Direktur Sinkronisasi Urusan Pemerintahan Daerah III Ditjen Bina Pembangunan Daerah Kementerian Dalam Negeri Budiono Subambang menuturkan, berbagai peraturan telah diterbitkan untuk memastikan upaya penanggulangan HIV/AIDS bisa berjalan optimal di daerah. Pada Peraturan Menteri Dalam Negeri Nomor 100 Tahun 2018 tentang Penerapan Standar Pelayanan Minimal telah diatur jenis pelayanan dasar bagi masyarakat, termasuk pada mereka yang berisiko HIV/AIDS.

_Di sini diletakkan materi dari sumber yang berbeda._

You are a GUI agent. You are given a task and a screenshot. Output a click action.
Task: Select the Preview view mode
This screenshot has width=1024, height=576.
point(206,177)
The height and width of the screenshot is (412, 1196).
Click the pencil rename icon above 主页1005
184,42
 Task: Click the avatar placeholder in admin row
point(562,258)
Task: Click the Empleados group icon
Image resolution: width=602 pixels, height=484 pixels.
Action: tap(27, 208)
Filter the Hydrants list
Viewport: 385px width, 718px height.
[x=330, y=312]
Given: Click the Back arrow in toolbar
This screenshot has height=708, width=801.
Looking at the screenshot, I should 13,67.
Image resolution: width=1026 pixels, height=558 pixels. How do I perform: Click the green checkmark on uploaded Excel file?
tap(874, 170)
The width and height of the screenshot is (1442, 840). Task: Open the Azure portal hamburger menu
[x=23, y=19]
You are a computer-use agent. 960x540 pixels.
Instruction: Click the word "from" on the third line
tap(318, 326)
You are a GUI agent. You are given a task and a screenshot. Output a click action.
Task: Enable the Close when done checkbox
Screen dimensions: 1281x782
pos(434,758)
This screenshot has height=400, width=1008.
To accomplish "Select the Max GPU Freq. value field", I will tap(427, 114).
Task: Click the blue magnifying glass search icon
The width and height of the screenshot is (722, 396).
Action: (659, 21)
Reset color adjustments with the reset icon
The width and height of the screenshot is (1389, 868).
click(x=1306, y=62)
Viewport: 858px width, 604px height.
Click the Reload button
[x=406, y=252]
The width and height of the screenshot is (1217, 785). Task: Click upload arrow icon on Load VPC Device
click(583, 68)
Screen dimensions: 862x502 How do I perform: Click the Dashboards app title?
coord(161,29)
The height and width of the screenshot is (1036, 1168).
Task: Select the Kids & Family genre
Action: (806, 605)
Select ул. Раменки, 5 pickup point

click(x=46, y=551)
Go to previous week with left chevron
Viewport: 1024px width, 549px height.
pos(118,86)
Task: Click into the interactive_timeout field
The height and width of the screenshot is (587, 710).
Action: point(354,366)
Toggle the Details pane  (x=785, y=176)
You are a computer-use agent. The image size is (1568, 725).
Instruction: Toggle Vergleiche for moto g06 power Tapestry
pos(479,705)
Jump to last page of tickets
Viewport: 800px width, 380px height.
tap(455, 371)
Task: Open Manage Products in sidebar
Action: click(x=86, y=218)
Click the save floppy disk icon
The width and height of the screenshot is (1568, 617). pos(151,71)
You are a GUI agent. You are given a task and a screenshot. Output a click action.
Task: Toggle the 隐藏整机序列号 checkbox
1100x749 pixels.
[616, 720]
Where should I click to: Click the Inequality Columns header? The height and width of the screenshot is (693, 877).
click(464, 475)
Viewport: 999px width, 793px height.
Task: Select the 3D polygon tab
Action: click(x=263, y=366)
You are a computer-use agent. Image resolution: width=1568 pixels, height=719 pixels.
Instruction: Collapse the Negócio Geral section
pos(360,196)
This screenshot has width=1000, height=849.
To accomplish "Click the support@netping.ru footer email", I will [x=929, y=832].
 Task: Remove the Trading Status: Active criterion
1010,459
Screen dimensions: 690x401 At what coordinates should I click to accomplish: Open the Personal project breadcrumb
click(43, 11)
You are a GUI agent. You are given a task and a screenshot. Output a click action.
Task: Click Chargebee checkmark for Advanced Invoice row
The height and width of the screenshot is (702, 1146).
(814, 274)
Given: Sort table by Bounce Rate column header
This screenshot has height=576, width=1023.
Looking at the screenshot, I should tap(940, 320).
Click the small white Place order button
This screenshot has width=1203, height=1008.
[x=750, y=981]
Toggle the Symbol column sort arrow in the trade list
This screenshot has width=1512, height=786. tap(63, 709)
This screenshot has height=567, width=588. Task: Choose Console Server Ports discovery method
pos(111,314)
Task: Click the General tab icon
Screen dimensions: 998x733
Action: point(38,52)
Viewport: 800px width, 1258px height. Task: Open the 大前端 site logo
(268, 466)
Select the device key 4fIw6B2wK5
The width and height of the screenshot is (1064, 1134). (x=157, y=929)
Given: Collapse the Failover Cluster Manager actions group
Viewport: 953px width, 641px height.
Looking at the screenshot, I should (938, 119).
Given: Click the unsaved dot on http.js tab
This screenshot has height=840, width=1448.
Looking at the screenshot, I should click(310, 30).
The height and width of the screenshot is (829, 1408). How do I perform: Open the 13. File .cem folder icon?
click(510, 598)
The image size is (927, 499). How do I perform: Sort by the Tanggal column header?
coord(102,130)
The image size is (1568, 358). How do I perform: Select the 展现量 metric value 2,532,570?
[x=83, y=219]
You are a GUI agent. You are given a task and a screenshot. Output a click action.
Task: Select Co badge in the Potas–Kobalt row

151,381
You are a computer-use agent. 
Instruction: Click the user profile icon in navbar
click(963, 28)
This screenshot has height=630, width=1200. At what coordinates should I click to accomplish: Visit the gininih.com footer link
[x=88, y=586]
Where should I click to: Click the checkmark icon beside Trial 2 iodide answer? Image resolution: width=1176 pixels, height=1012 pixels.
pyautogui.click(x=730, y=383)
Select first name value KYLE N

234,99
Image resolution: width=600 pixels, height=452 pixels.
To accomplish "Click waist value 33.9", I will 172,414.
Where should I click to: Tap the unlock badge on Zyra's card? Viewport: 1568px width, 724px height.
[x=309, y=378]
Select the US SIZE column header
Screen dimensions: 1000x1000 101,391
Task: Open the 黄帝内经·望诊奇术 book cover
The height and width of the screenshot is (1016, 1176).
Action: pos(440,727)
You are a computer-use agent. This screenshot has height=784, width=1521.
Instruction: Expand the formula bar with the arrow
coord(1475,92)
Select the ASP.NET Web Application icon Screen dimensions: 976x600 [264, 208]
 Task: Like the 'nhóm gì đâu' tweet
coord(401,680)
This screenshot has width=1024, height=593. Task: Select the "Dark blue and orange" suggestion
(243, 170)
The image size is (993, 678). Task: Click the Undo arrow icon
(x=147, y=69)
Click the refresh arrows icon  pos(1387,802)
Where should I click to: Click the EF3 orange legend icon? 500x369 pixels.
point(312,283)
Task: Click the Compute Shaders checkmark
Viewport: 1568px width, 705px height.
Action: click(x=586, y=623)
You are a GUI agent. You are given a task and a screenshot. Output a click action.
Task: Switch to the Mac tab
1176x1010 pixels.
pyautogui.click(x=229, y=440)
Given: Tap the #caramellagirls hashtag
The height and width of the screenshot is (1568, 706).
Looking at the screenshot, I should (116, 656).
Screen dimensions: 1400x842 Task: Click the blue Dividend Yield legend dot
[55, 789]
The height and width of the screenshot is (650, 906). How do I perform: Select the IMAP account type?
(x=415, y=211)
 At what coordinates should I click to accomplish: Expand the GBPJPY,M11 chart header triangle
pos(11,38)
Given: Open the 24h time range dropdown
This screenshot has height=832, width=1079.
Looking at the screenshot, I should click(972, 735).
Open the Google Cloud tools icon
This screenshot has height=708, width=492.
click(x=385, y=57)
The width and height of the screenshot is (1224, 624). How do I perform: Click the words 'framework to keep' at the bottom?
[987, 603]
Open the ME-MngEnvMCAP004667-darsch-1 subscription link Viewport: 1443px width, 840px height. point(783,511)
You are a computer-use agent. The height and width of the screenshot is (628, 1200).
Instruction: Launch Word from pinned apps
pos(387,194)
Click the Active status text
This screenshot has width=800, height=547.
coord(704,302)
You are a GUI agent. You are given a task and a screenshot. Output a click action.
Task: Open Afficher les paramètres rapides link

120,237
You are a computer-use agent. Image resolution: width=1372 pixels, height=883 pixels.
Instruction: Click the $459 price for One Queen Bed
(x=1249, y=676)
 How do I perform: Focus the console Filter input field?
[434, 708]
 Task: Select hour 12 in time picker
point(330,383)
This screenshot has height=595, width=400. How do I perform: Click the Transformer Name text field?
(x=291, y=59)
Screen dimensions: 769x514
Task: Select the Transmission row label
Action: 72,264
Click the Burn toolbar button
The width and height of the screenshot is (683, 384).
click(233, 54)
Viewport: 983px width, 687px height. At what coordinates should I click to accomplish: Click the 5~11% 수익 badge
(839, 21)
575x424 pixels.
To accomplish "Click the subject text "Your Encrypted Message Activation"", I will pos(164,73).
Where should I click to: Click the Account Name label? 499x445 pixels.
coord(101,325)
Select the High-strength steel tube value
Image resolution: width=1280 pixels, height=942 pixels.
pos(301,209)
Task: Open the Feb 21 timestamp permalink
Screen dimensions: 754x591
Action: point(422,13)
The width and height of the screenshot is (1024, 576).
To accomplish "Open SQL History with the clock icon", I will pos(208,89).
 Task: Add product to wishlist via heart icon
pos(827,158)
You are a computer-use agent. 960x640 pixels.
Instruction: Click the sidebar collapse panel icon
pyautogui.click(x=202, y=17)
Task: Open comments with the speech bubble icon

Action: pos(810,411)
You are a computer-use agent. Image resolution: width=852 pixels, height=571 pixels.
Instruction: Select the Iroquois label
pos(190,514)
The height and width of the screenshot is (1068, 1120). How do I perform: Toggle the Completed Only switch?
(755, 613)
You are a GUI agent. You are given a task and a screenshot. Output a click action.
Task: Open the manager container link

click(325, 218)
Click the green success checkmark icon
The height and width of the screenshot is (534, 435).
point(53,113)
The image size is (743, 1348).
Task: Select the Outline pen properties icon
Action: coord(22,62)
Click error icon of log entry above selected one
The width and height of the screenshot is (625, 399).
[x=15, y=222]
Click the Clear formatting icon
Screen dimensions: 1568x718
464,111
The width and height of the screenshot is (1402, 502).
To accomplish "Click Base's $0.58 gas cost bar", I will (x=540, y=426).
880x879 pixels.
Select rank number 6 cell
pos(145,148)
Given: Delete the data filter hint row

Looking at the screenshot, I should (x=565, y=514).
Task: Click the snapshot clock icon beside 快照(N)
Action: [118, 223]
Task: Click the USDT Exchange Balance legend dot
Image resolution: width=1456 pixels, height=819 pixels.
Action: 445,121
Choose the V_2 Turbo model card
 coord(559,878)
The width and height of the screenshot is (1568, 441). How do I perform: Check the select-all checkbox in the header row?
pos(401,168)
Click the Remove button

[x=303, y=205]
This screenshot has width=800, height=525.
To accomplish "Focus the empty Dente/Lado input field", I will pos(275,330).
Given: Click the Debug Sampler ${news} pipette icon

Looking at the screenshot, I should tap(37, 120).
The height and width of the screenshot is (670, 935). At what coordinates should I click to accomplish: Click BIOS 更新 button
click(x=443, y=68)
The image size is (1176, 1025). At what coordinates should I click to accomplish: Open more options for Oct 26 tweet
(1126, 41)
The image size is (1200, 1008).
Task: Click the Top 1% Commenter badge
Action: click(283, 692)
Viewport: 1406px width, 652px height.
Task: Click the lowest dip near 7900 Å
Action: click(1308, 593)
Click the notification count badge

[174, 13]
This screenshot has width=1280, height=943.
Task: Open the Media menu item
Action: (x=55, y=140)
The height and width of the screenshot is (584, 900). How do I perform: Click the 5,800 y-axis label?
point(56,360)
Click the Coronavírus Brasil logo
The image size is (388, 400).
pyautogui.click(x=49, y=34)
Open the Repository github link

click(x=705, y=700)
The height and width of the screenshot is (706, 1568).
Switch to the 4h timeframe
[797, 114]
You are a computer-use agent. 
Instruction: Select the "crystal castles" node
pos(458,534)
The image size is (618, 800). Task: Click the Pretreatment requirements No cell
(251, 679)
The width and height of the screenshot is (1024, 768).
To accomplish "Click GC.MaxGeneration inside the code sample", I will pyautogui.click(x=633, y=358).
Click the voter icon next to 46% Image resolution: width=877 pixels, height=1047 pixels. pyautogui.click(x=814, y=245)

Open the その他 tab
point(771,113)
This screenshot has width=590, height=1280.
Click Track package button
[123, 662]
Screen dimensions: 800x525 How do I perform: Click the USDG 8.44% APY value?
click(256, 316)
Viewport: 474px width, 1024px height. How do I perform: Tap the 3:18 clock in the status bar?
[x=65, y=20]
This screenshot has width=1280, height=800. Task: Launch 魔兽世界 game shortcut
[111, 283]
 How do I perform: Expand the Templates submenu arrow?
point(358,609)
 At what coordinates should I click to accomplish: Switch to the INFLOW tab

Pengendara melintas di depan sebuah mural pendidikan dan pencegahan HIV/AIDS yang dibuat pada salah satu taman di Palu, Sulawesi Tengah, Rabu (19/7/2017). Sejak ditemukan tahun 2002 sampai 2016, Dinas Kesehatan Sulawesi Tengah mencatat lebih dari 1.000 kasus HIV/AIDS ditemukan di wilayah Sulawesi Tengah dengan jumlah terbanyak di Kota Palu yang merupakan ibu kota provinsi tersebut.
Sebagai standar pelayanan minimal setidaknya ada tiga hal yang harus diberikan, yakni edukasi, tes atau pemeriksaan HIV, serta pengobatan lebih lanjut. Seluruh pelayanan ini harus dipastikan dibiayai secara memadai oleh pemerintah daerah sebagai bentuk realisasi konkret untuk mencegah HIV serta memastikan akses yang merata bagi seluruh masyarakat.
Budiono menambahkan, untuk memastikan keberlanjutan upaya pengendalian HIV/AIDS, setiap daerah juga perlu memastikan pembiayaan yang menunjang. Dana desa dapat dimanfaatkan untuk itu. Selain itu, upaya pengendalian penyakit menular tersebut sangat mungkin didanai dari Anggaran Pendapatan dan Belanja Daerah (APBD).
”Belanja biaya kesehatan, pelibatan kader kesehatan bisa menggunakan APBD. Kerja-kerja promotif preventif terkait isu kesehatan, termasuk HIV/AIDS, dapat melibatkan masyarakat dapat dibiayai dalam APBD dari dinas terkait, termasuk oleh pemerintahan desa,” katanya.